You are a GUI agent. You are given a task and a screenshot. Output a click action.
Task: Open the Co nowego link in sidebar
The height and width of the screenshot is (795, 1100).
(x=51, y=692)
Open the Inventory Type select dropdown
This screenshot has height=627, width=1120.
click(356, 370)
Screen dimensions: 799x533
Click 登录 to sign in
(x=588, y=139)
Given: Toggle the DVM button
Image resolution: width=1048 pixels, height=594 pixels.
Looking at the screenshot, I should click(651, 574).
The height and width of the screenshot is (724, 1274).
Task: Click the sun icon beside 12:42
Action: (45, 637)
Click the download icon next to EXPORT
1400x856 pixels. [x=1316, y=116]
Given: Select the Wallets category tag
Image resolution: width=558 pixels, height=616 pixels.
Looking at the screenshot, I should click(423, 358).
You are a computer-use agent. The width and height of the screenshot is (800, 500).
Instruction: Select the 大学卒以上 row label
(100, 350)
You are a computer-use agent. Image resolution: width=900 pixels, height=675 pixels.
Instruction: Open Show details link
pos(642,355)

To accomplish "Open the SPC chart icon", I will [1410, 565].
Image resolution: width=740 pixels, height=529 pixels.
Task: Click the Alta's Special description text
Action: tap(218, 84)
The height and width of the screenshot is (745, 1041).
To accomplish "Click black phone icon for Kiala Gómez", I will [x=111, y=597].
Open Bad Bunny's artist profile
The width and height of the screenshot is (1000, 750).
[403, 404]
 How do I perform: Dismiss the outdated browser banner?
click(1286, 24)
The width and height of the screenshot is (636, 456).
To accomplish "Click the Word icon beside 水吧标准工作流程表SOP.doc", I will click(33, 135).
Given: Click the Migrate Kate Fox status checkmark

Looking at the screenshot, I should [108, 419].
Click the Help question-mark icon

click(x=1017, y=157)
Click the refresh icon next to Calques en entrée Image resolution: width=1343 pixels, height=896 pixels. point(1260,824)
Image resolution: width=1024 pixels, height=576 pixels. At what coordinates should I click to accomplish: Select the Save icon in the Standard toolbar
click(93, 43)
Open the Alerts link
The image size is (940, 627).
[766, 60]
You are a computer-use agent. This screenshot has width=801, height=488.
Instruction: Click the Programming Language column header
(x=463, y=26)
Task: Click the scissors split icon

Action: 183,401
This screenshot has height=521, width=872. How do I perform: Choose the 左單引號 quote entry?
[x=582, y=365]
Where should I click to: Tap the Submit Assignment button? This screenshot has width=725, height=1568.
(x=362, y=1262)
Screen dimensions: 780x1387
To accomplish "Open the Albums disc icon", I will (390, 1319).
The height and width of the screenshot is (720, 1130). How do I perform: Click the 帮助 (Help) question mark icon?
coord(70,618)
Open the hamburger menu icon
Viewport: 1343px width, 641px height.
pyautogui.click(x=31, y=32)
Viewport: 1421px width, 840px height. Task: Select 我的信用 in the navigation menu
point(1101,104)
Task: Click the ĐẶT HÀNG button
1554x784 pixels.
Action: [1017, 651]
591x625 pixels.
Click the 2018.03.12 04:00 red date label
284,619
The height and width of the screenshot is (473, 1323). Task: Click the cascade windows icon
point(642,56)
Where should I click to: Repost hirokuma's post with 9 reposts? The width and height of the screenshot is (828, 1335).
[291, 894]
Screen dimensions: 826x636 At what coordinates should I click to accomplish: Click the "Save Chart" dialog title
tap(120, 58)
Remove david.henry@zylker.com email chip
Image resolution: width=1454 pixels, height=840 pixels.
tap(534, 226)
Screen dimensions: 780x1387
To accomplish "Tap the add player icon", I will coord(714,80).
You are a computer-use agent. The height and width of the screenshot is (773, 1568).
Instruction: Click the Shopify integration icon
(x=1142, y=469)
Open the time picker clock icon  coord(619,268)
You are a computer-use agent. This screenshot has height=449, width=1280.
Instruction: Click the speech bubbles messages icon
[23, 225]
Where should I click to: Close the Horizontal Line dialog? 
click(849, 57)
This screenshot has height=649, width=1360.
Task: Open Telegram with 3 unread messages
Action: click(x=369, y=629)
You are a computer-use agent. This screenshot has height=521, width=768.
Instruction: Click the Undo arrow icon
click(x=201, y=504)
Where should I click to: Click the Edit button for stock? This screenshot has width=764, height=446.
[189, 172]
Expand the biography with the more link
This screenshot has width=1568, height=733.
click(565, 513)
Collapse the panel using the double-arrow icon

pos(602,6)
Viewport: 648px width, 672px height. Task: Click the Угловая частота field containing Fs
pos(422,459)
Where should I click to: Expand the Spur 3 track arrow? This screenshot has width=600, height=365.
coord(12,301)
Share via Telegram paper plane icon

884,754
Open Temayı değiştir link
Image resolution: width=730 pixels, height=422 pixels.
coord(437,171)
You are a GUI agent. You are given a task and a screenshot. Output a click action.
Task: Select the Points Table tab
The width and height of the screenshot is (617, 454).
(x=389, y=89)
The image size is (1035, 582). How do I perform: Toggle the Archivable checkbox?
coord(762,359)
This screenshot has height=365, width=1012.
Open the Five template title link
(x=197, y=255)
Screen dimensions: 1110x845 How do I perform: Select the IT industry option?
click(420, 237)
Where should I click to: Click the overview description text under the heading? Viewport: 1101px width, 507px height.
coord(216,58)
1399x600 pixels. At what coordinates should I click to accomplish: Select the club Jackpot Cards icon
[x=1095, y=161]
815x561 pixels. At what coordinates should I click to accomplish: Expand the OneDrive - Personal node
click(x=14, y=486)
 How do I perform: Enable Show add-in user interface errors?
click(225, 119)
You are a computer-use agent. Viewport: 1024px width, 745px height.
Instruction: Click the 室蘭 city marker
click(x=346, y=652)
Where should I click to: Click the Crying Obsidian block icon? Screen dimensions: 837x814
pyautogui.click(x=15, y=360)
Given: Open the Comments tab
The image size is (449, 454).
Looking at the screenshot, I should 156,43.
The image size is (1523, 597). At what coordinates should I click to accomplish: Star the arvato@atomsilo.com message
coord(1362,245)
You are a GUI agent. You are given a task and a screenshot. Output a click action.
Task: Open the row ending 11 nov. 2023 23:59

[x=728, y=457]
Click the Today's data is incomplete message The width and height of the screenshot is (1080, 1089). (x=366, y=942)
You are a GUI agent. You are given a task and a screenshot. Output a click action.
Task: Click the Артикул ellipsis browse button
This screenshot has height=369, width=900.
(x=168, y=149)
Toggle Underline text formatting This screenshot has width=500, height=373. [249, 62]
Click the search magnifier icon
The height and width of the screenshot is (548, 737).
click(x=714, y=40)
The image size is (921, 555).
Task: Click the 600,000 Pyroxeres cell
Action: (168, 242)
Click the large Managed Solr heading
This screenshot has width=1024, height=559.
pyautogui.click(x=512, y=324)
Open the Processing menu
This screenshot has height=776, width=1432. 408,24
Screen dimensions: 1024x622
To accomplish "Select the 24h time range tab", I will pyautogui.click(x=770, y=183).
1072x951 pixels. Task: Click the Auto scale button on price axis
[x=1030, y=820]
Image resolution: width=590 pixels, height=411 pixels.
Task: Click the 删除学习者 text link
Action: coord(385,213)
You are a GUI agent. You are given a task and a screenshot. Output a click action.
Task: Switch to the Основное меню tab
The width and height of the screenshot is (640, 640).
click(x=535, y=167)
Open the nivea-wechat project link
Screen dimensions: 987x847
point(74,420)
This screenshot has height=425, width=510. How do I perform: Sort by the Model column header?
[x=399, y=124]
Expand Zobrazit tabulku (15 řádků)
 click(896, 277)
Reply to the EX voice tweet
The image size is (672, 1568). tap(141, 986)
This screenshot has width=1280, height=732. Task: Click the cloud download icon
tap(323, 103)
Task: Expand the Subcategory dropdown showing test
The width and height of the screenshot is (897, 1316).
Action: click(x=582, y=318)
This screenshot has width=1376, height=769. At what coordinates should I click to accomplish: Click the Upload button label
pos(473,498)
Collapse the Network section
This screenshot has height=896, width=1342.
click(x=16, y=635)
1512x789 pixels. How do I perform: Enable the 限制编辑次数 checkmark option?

************

### What you need to do
Copy out every line from the material above where the string "time" turns up.

### Written answer
Open the time picker clock icon  coord(619,268)
To accomplish "Select the 24h time range tab", I will pyautogui.click(x=770, y=183).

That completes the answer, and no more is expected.